:: Exercise brief ::
The output should match, line for line, the records from the line containing "You are a GUI agent. The screenshot is 152×2576." through the line containing "Hier können Sie", with every picture left out.

:: The data ::
=== Section Start ===
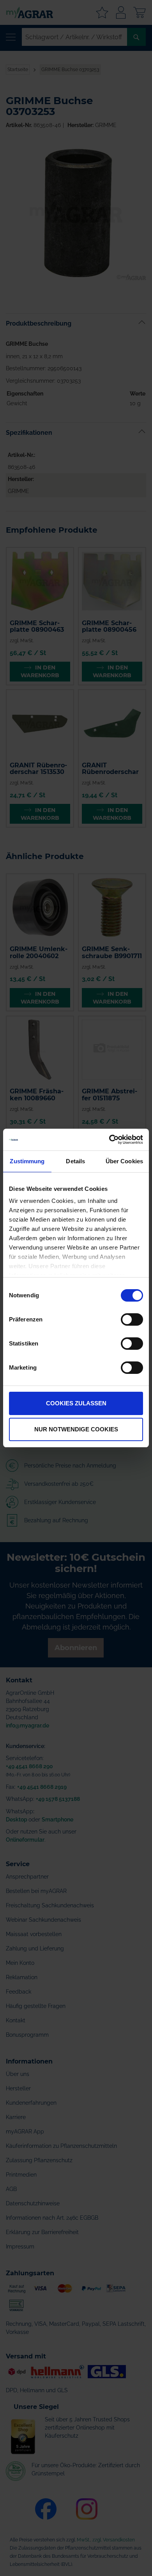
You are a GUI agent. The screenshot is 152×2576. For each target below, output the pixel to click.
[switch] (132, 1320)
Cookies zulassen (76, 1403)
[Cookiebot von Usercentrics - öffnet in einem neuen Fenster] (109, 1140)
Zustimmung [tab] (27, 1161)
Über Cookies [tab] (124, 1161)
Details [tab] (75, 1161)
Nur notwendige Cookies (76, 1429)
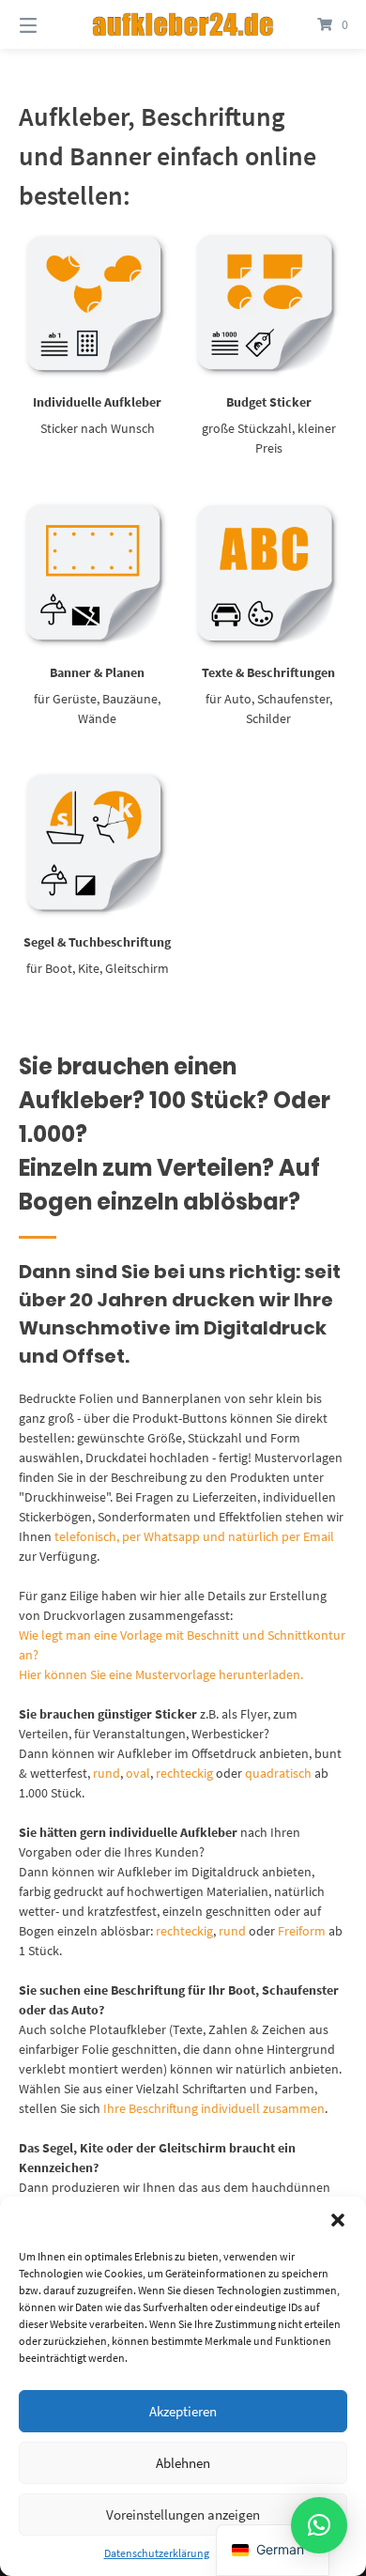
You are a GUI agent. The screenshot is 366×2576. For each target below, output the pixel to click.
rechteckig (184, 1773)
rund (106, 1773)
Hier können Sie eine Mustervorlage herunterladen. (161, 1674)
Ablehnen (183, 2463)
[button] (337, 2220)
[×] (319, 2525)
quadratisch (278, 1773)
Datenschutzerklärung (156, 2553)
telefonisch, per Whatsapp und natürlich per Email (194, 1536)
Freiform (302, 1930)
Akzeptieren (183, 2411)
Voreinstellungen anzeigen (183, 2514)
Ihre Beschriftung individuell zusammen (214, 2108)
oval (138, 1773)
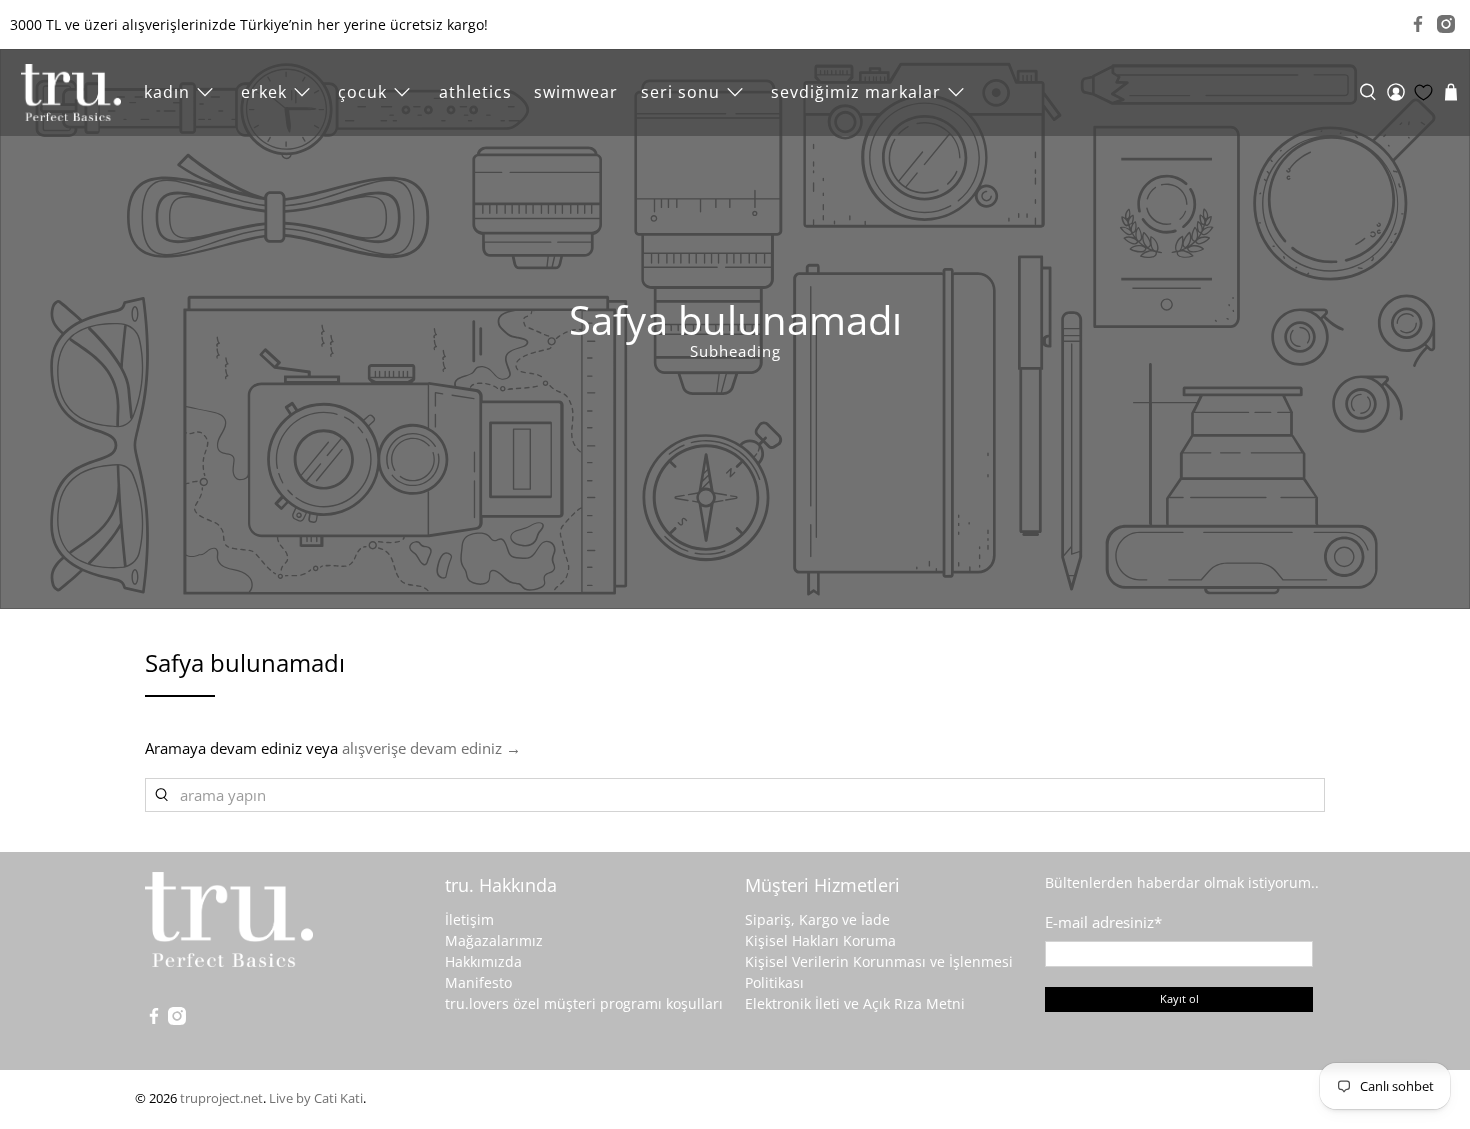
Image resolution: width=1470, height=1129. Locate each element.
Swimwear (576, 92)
=== Section End ===
=== Section Start ===
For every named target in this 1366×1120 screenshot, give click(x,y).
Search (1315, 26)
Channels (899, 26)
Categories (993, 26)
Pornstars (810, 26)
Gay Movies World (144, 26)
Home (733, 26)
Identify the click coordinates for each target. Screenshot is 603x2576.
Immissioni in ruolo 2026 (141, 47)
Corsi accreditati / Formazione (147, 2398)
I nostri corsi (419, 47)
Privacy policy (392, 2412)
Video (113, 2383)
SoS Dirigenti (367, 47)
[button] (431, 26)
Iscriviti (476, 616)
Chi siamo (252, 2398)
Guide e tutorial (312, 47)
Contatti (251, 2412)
=== Section End ===
:: Exercise response ::
You are a GUI agent. The screenshot is 152×2576. For each target below, output the pixel to click.
[switch] (132, 1320)
Cookies zulassen (76, 1403)
[Cookiebot von Usercentrics - öffnet in einem neuen Fenster] (109, 1140)
Zustimmung [tab] (27, 1161)
Über Cookies [tab] (124, 1161)
Details [tab] (75, 1161)
Nur notwendige Cookies (76, 1429)
You are a GUI agent. The screenshot is 366×2576. For each target below, output the pixel to click.
rechteckig (184, 1773)
rund (106, 1773)
Hier können Sie eine Mustervorlage herunterladen. (161, 1674)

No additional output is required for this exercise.